Record high ambulance ramping: “Our public hospitals are at breaking point”


Record-breaking ambulance ramping in Perth, a delay in elective surgeries in WA due to overwhelming demand, disturbing incidences of hospitals unable to cope across the country, questions raised in the Senate estimates, and stories coming from NSW Parliament’s inquiry into hospital services in rural and regional areas, has forced the issue on to the national agenda.

The AMA says the National Cabinet must urgently move to shared 50/50 Commonwealth State funding for public hospitals, and remove the artificial cap that stops our system meeting community demand.

“We need funding so patients are cared for in beds, not trapped in the back of ramped ambulances.

“Our hospital performance continues to decline. Prior to the pandemic Australians were waiting 41 days for elective surgery – 8 days longer than in 2008-09.

“We’ve got the lowest rate of beds per 1,000 people over the age of 65 years. It’s declined 26 years in a row.

“Emergency department performance, as outlined in the AMA’s Public Hospital Report Card, has also declined in recent years.

“National Cabinet should take this opportunity to urgently reform public hospital funding because hospitals are not just a ‘State’ issue, nor a ‘Federal’ issue – they are a ‘National’ issue. It requires national leadership and we need the Prime Minister and Premiers, and all Health ministers, to work together.

Furthermore, under the National Health Reform Agreement, the Commonwealth caps its increased contribution to public hospitals to 6.5% growth year on year, which limits the ability of states to respond to demand.

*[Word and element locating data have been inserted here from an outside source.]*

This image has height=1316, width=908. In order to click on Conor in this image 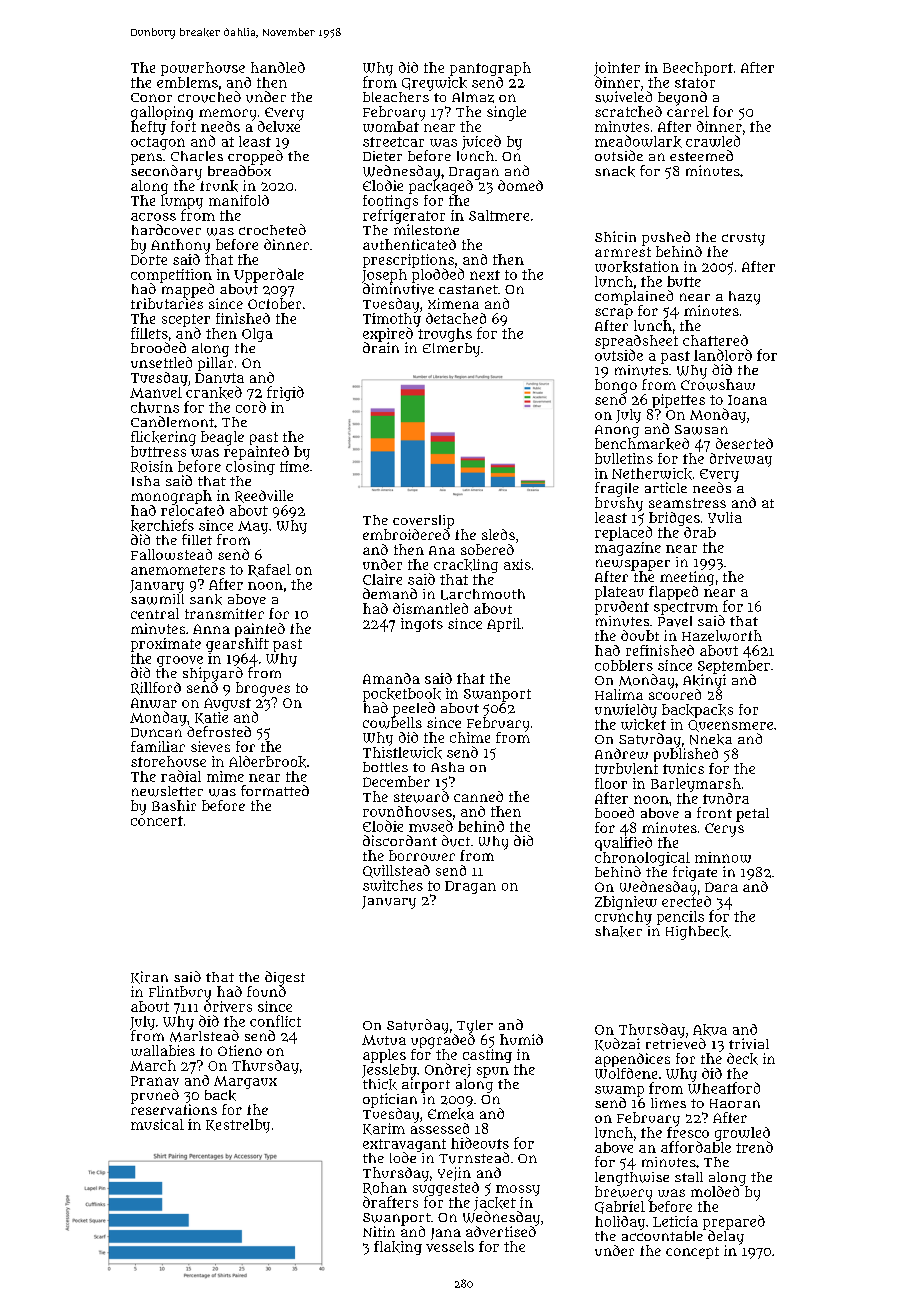, I will do `click(151, 97)`.
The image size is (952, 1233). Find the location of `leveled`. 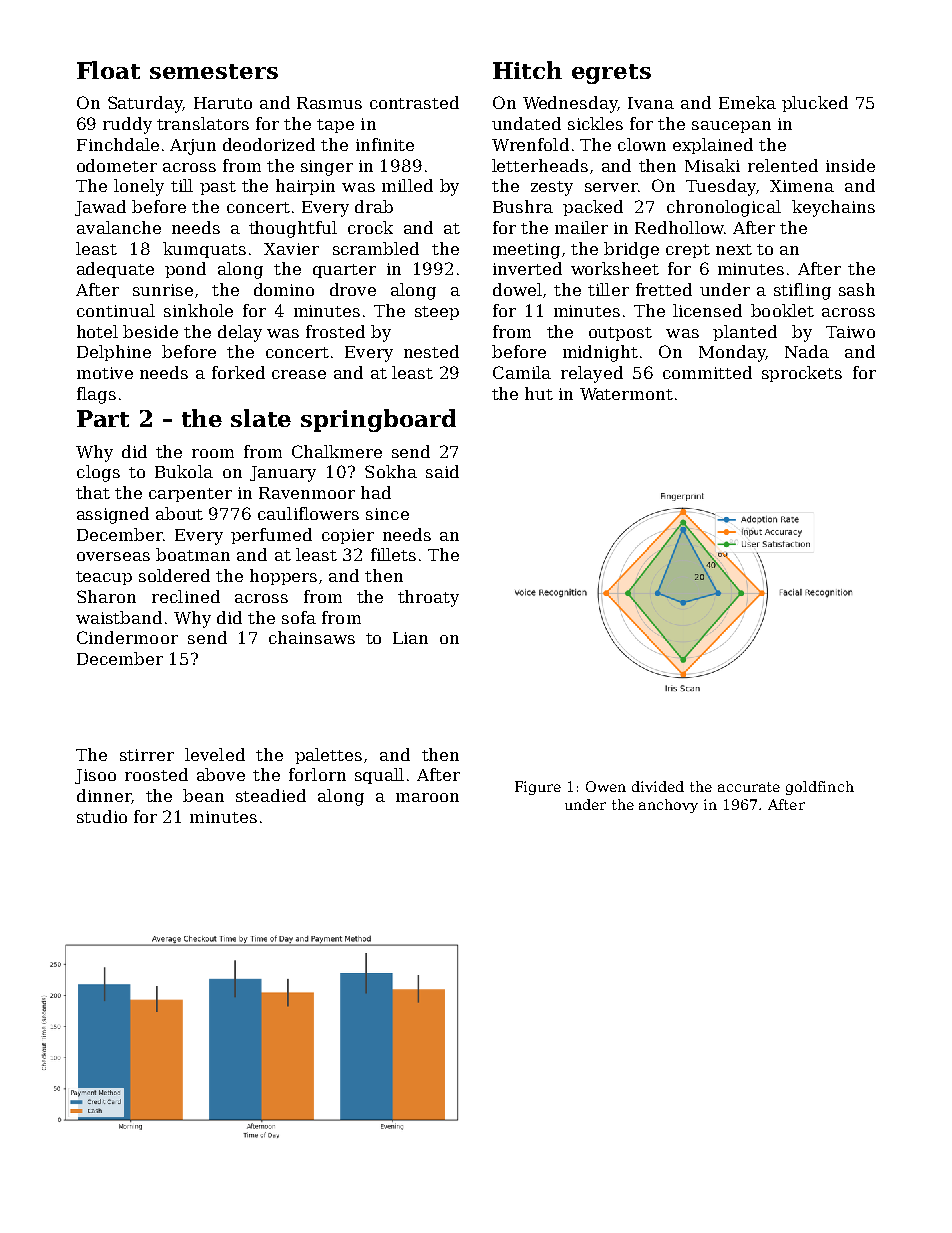

leveled is located at coordinates (215, 754).
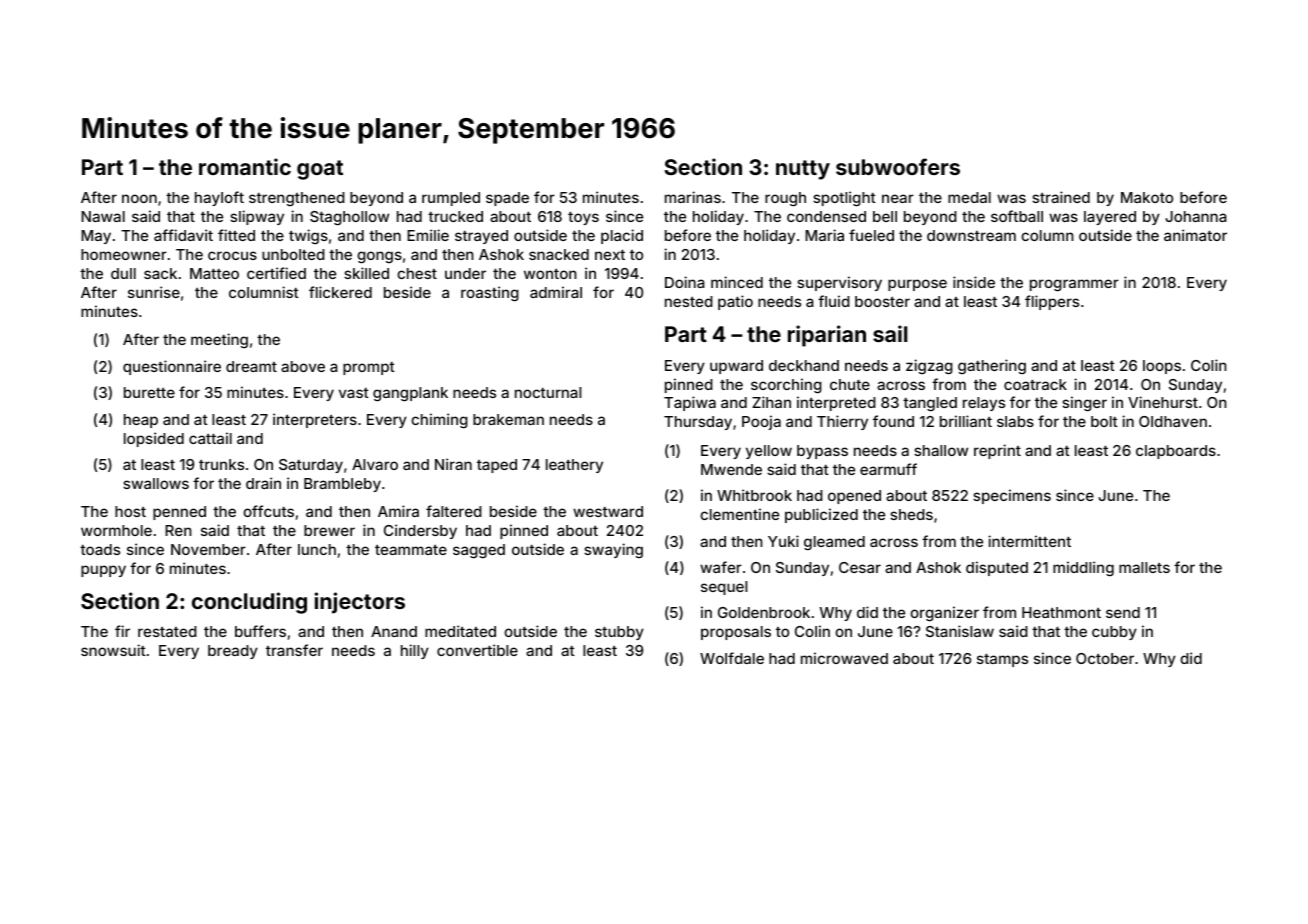 The image size is (1308, 924). I want to click on hilly, so click(415, 651).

The AMA says while the current activity-based funding model has achieved some positive outcomes, such as improved transparency and efficiency, it was designed to work alongside other funding mechanisms, including funding to improve performance and expand capacity.


Dr Khorshid said, “Our public hospitals are suffering, more than ever, we need to fund them to be better, not just busier with funding that helps them improve – not one that penalises them when they fail.

“Australians when waiting with a sick child or family member don’t care about funding models or which level of bureaucracy is responsible, they care that there are enough doctors, nurses and beds to give them the emergency care they need, at the time they need it.

“And doctors are sick of hearing about ‘record’ funding – AMA’s own analysis shows the current mechanism has literally stripped away billions in funding – just from inadequate indexation and caps on funding.

“We rose to the challenge of COVID. We need to rise to the challenge facing our hospitals with the same sense of urgency.”